Через несколько дней Ханютин взял стенограмму, сказал, что все годится, надо только начало поставить в конец, а конец в начало, и статья Натана о проблемах археологии была напечатана в «Литературной газете».
Так, почти анекдотически, появилась первая, насколько я помню, публикация замечательного писателя и историка Натана Яковлевича Эйдельмана.
Впрочем, в Союз писателей Натан вступил тоже довольно весело.
У него уже вышла книжка о Герцене, появилось «Путешествие в страну летописей», другие книги, они имели успех, ими зачитывались, но на приемной комиссии Союза писателей кандидатуру его каждый раз упорно отклоняли: да, конечно, все это очень интересно и лихо написано, но где же тут литература? Это скорее наука, история.
Не знаю, чем бы борьба с приемной комиссией закончилась, если бы не очередной забавный случай. Как-то в ресторане Дома литераторов (в просторечии мы его называли «гадюшником») кто-то из сидящих за столиком пожаловался: он, мол, взялся составить сборник фантастических повестей и рассказов, сроки поджимают, а материалов нет. Тут же возник спор: можно ли за неделю написать фантастическую повесть. Натан сказал: да, можно. Поспорили на бутылку коньяка и четыре порции шашлыка-бастурмы.
Натан написал в срок. О чем там шла речь, уже не помню, помню только, что главной героиней была… космическая куртизанка. В том самом сборнике повесть эта была напечатана.
И когда в очередной раз Эйдельмана представили на приемной комиссии, докладчик сказал: «Вы говорите — наука, наука, но космическая куртизанка — это же настоящая литература, прекрасный художественный образ». И Натана Эйдельмана наконец приняли в Союз писателей.
«Не можешь помочь — страдай!»
Понимали ли мы, какого масштаба этот человек, как глубоки и блестящи его книги, какую роль начал играть он в нашем, взбудораженном оттепелью шестидесятых обществе? Вероятно, понимали. Но в житейской суете, в повседневных контактах, в шумных застольях, в вываливании друг другу всего, что накопилось на душе, в яростных спорах и в веселых стычках — этого, наверное, не ощущали. Или ощущали не в полной мере. Для нас он был Натан, Тоник, который, проиграв в пинг-понг любимой дочери Тамаре, мог в ярости швырнуть наземь ракетку, а через минуту уже смущенно улыбаться. Который отказывался ехать смотреть свою новую квартиру (тогда расселяли обреченные на снос арбатские переулки), говоря, что ему достаточно увидеть ее план, на Сенатской площади в декабре 1825 года он тоже не был, но по схемам знает, что там происходило лучше, чем сами декабристы. Который, отличаясь драгоценнейшим умением жить вкусно, увлеченно, даже азартно, часто в сердцах пенял мне: «От твоего занудства скисает молоко». А в конце восьмидесятых, в письмах из Москвы в Пицунду, где я каждый год отдыхал, писал: «Сейчас твое время, смотри, не упусти». Он говорил мне: «Вот такой-то (и называл одного из наших близких друзей) — суетный, а ты суетливый». «Почему я суетливый?» — не понимал я. «А потому что уже сегодня ты нервно соображаешь, что тебя ждет послезавтра».
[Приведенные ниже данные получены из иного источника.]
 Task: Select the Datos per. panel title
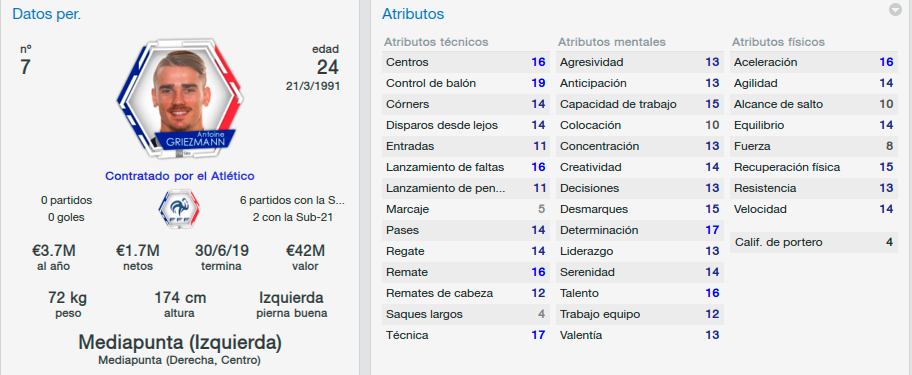(47, 14)
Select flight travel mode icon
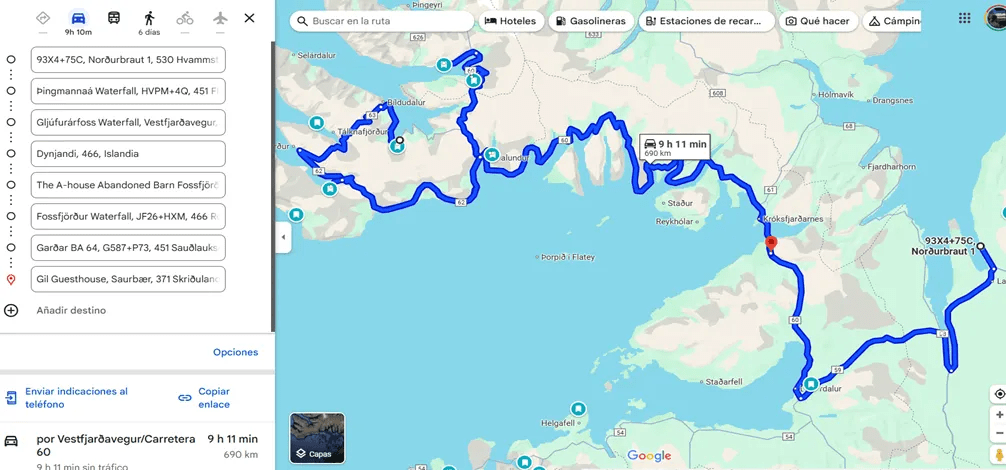 point(220,18)
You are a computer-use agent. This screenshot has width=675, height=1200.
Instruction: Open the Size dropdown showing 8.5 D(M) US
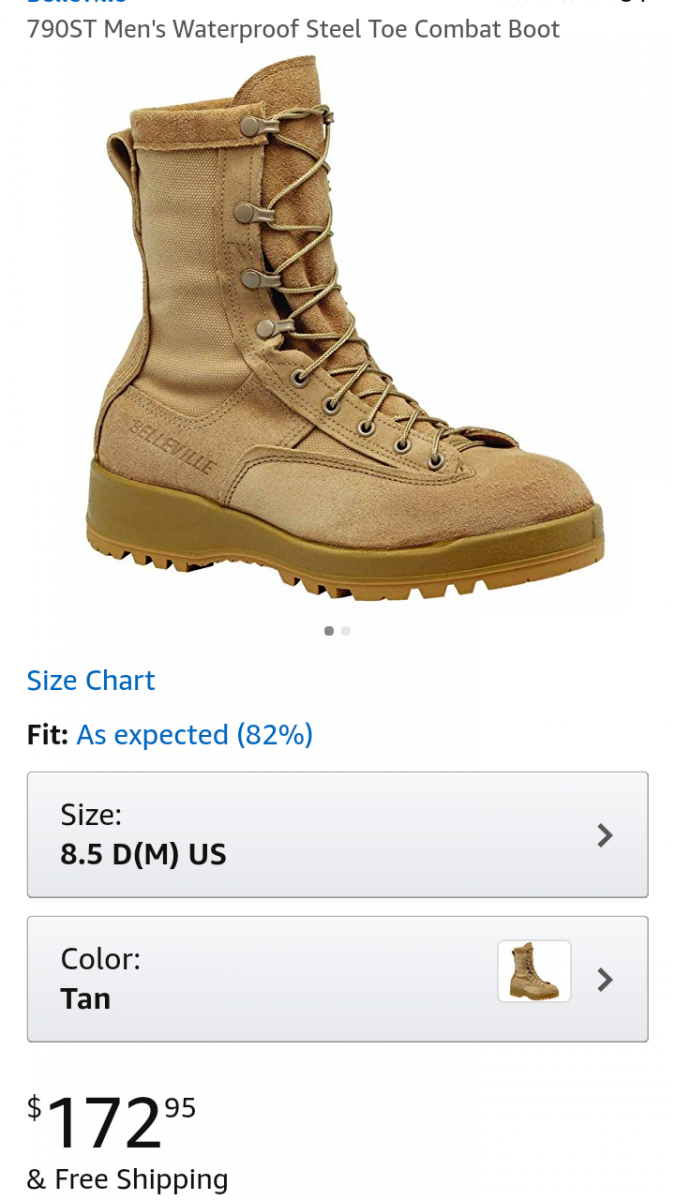pos(337,835)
Можно было не видеться с ним неделями, но при встрече оказывалось, что он в курсе самых мельчайших подробностей твоей жизни. Он обладал редчайшим, почти не встречающимся сегодня качеством: каждый, кто с ним общался, чувствовал, как он Натану интересен. И это не было вежливой маской, это было действительно так. Иной раз я даже отказывался его понимать, спрашивал: «Ну о чем ты два часа болтал с этим тупым партийным функционером?» — «Ты ничего не понимаешь, — возражал он, — это такой кладезь информации!»
Бывало, услышав, что с кем-то поступают несправедливо, Тоник просил меня, чтобы вмешалась «Литературная газета», где я работал, и помогла человеку. Говорил он это даже чуть-чуть стесняясь: вот, мол, наваливаю на тебя лишние хлопоты, но что делать!
Нередко действительно удавалось заступиться за невиновного. Но случалось и так: Тоник просил за кого-то, не очень даже будучи в курсе той ситуации. Ему кто-то что-то рассказывал, и он тут же обращался ко мне. А иногда речь шла о человеке, которого неправильно исключили из партии, что по тем временам означало крушение всей карьеры.
Я объяснял: «Есть категорическое указание Чаковского в партийные дела „Литературной газете“ не вмешиваться. На то существует партийная пресса. Даже если статья и будет написана, ее у нас никогда не опубликуют».
И тут Тоник взрывался: «Ненавижу твой советский тон, — кричал он мне. — Не можешь помочь — страдай! Страдай, если не можешь помочь! Слышишь?»
До сих пор звучат у меня в ушах эти его слова.
Как историк Эйдельман вылечил меня от гриппа
Натан очень любил выступать перед слушателями, делал он это блестяще и никогда не отказывался от приглашения.